Ingress NGINX isn't actually reaching end-of-life, but the Kubernetes project has made it clear that Gateway API is the future. If you're running Ingress NGINX in production, you need a migration plan. The Gateway API graduated to GA in October 2023, and major cloud providers are pushing their managed implementations hard. More importantly, new features and improvements are flowing into Gateway API implementations while Ingress resources remain functionally frozen.

The core difference isn't just API design. Gateway API splits concerns between infrastructure operators and application developers through separate resource types. A GatewayClass defines the controller implementation, a Gateway configures listeners and TLS, and HTTPRoutes define routing rules. This separation means platform teams can enforce TLS policies and rate limiting at the Gateway level while developers manage their own routes without cluster-admin access.
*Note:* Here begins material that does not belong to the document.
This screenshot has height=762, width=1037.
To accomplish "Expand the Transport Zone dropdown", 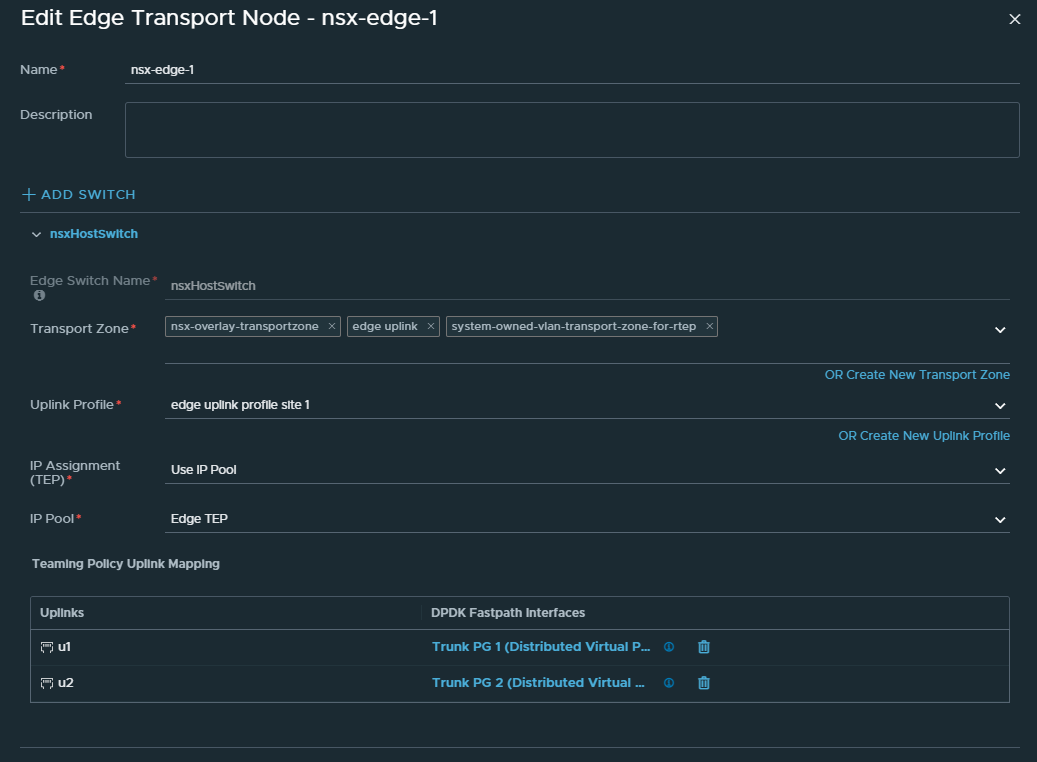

With Ingress, you're stuck with annotations that vary wildly between controllers and require careful RBAC gymnastics.

Start your migration by running both controllers in parallel. Deploy a Gateway API implementation alongside your existing Ingress NGINX controller. Most teams choose the NGINX Gateway Fabric, Envoy Gateway, or their cloud provider's managed option. Install it in a separate namespace and create a Gateway resource listening on a different IP or port initially. This lets you validate behavior without touching production traffic.

The validation phase matters more than most teams expect. Gateway API's routing semantics differ subtly from Ingress. Path matching defaults to exact instead of prefix, which breaks applications expecting trailing slash behavior. Header-based routing works differently. Timeouts and retry policies that lived in annotations now become explicit fields with different defaults. Create a test HTTPRoute for one low-risk service and verify request logs, response times, and error rates match your Ingress baseline. Check your metrics for connection pool exhaustion and DNS resolution patterns, both of which can shift when changing proxies.

Traffic shifting should happen service by service, not all at once. Use weighted DNS or an external load balancer to split traffic between your Ingress IP and Gateway IP. Start with 5% to the Gateway for a service with good observability. Monitor P99 latency, error rates, and connection counts for at least 24 hours before increasing the weight. Watch for subtle issues like WebSocket upgrades failing or gRPC streaming connections dropping. These often work fine in testing but break under production load patterns.

The monitoring gap during migration is real. Your existing dashboards probably key off the nginx_ingress_controller_requests metric. Gateway API implementations expose different metric names and labels. Envoy Gateway uses envoy_http_downstream_rq_total with different label cardinality. NGINX Gateway Fabric has its own naming scheme. Build parallel dashboards before you shift traffic, not during an incident. Set up alerts on both metric sets with identical thresholds so you catch regressions immediately.

One practical gotcha: rate limiting and authentication. If you're using Ingress NGINX annotations for oauth2-proxy integration or rate limiting, you'll need to reimplement these using Gateway API's HTTPRoute filters or an external policy attachment mechanism. Most implementations support BackendTLSPolicy for upstream TLS but handle auth differently. Budget time to rebuild these integrations, they're not lift-and-shift.

The migration timeline depends on your Ingress count, but expect three to six months for a production cluster with dozens of services. Rushing causes outages. Taking too long means maintaining two ingress stacks indefinitely, which is worse.